Daniel is looking around nervously. ‘We shouldn’t hang around here.’
‘Come on.’ I trudge towards the aviary, where we put all the bits of Lottie into the cold, hard earth. ‘Dust to dust,’ I say. It’s all I can remember. They’ve all gone: Mama, Papa, Greet, and now even Lottie.
‘At least we’ve still got each other.’ Daniel squeezes my hand. I hadn’t noticed he was holding it. ‘We’ll never be parted.’
‘If you won’t ever forsake me,’ I say, comforted a little by realizing I can still remember Greet’s stories, ‘I won’t forsake you.’
‘Believe you me, there were plenty of other children abandoned in the wild dark forest,’ says Greet. ‘And like a certain person not six paces away, some of them were very bad indeed, never doing as they were told, getting their clothes dirty, answering back. No good always blaming the parents. Take the story of Fundevogel –’
‘Stupid name.’ I wipe my sticky hands down my front to see what Greet will do, but she’s busy slicing onions and her eyes are running too much to notice.
She sniffs. ‘He was called that because his long-suffering mother let a hawk carry him off. Anyway, a forester found the boy and carried him home as a companion for his daughter, Lina. As these two children grew up, they became inseparable. It so happened that their household had a very ill-tempered cook – some people don’t know how lucky they are – who was also a witch. She decided to roast and eat Fundevogel, but Lina found
out. The pair ran away together. Of course the cook came after them. When Lina saw her coming, she turned to the foundling boy and said: “If you won’t forsake me, I won’t forsake you.”
‘ “Never ever,” replied Fundevogel.’
‘Never ever,’ says Daniel. ‘I’ll always stay with you.’
I can’t tell him it’s just me standing between him and the Prince of Darkness.
‘This is quite normal,’ says Hraben, when I can’t stop crying. ‘Next time will be better. Come back tomorrow.’ He looks at my face. ‘You must come back. If not, your young friend … already he’s not welcome here. I allow him to live … for now. That’s my gift to you. And this.’ He puts cake on the table, but I don’t want it. My mouth is swollen and sore. The tears sting my cheeks. Everything hurts.
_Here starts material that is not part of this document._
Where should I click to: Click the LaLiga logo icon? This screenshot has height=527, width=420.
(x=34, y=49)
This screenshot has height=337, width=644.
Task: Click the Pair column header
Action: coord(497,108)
Every afternoon now I must visit Hraben in his tower. Today he has a group of friends with him. They’re in the middle of a noisy game of Skat so he tells me to sit in the corner and wait. Another pack of cards lies scattered on the floor. After a bit, I pick them all up and look at the photographs on the backs. They’re all of places in Germany: Berlin, Munich, Innsbruck, Krakow, Vienna … The Skat game is very noisy:
geben – hören – sagen – weitersagen
; Papa once tried teaching me the rules but I liked Quartett with Greet better. One of the men wants to play Doppelkopf instead, but the others won’t agree. They’re playing for money, I think, and passing round bottles of the stuff Papa used to keep locked in a cupboard. They are talking about something called the Hellfire Club. It was started in London many years ago, but Cecily has never mentioned it.
‘Do
what thou wilt,’ mutters one of the men, and looks at me. ‘No friars, but at least we have a little nun.’ They all laugh.
‘Find your own,’ says Hraben. ‘Think how long I’ve had to wait.’
‘More fool you.’
‘Has the deed been done? Then what does it matter?’
‘We’ll see how the game goes,’ said the first man, smoothing his chin and staring at me.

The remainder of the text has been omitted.